There is also a large number of shops on Crow Road, including cafes and restaurants, Café Circa and a café bar and restaurant, The Marlborough. There is a gift and jewellery shop, a florist, a driving school, several hairdressers, a hardware shop with emergency call-out locksmith service, a funeral director, Gray's Kitchen Delicatessen, award-winning butcher "Christies" and various general grocers/newsagents.

==Sport==
Broomhill Sports Club is a local parent-led, inclusive, multi-sports club. The club is based at several local schools and welcomes children and adults in to participate in several sports. The club was founded by Broomhill Primary Parents in 2004 and now has a membership of more than 700 local children. The club also provided the foundations for the local semi-professional football club, Broomhill F.C.

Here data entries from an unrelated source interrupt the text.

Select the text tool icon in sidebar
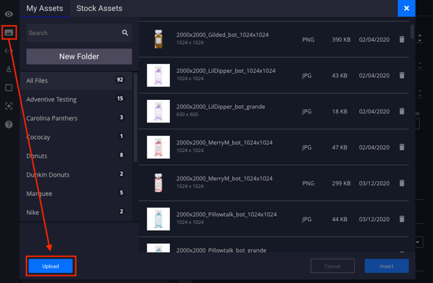Image resolution: width=433 pixels, height=283 pixels. point(8,69)
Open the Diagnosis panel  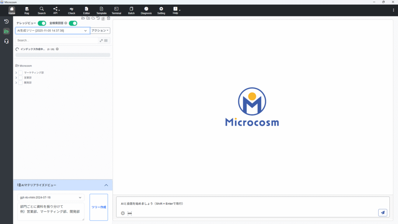[x=146, y=10]
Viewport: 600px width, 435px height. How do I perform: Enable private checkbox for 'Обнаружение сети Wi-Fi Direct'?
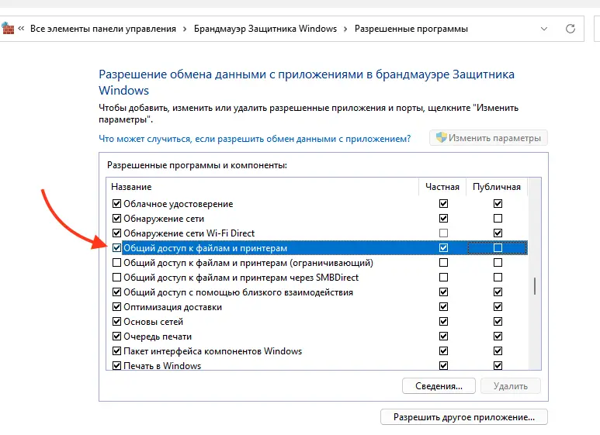[x=443, y=233]
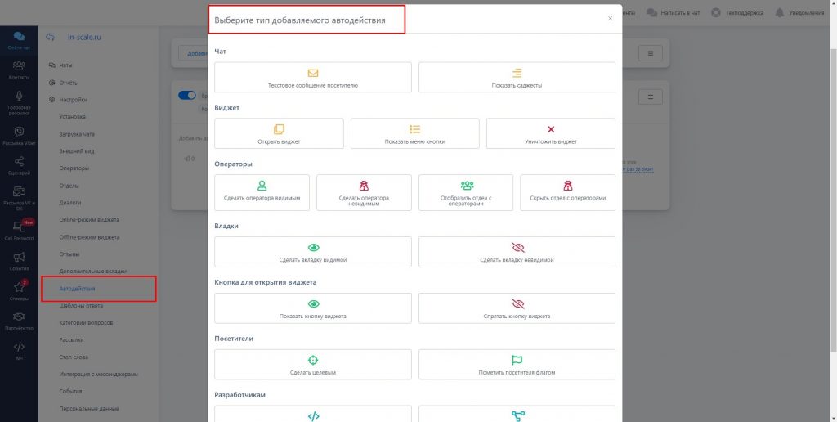This screenshot has height=422, width=837.
Task: Pick the 'Открыть виджет' action
Action: click(279, 133)
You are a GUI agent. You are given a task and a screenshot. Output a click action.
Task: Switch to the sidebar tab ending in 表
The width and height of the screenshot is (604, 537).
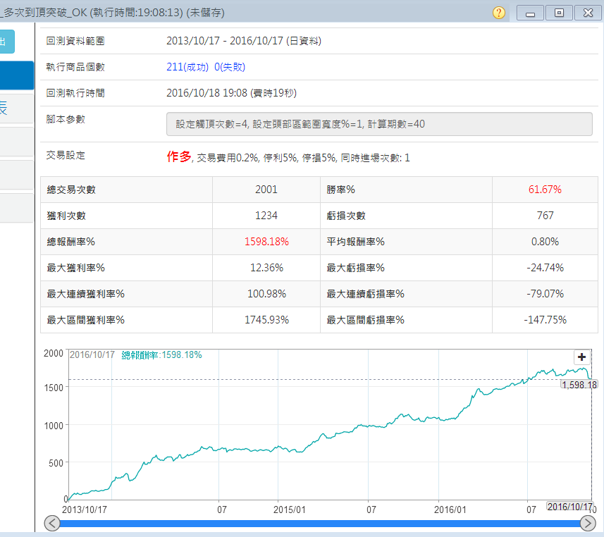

There are also clubs for boxing/martial arts, lawn bowls and tennis in the area.

==Churches==
The local Church of Scotland parish church is Broomhill Hyndland Church (a merger with the neighbouring congregation in 2017), founded in 1899 and home to several community organisations including Brownies, Guides and the 130th Glasgow Boys Brigade Company. Another local church, with similar associated clubs, is Balshsgray Victoria Park (BVP); the local Roman Catholic congregation is served by the church of Our Lady of Perpetual Succour.

==Army and Territorial Army==
There is also the 207 (City of Glasgow) Battery Headquarters and C Troop, 105th Regiment Royal Artillery (Volunteers) – Royal Artillery. This is one of the locations of the 207 Battery, Lanarkshire and Lothian gunners. HQ (Cameronian) and C (Lanark) Troop is based on Crow Road, whilst D (Lothian) is based in Edinburgh. Within the base, there are drill halls, classrooms, stores, armoury, garages, kitchens, and bars.

The Territorial Army shares its base with 'A' Troop Royal Artillery, a detachment of the Glasgow & Lanarkshire Battalion Army Cadet Force. This group is amongst the most popular in Scotland with 12 to 17-year-olds.

The base is also home to 62 (2nd Glasgow) Squadron of the Air Training Corps, one of the largest and most successful squadrons in the Glasgow and West of Scotland Wing.

==Housing==
Broomhill has a variety of housing throughout the district. Victorian tenements similar to those in neighbouring Hyndland are predominant, but there are areas of terraced and semi-detached housing in the area.

As well as significant renovation to Social Housing in the area, undertaken in 2013, the building of the former Anniesland College at the bottom of Broomhill Drive is to be converted into several luxury apartments, restoring the main Victorian facade.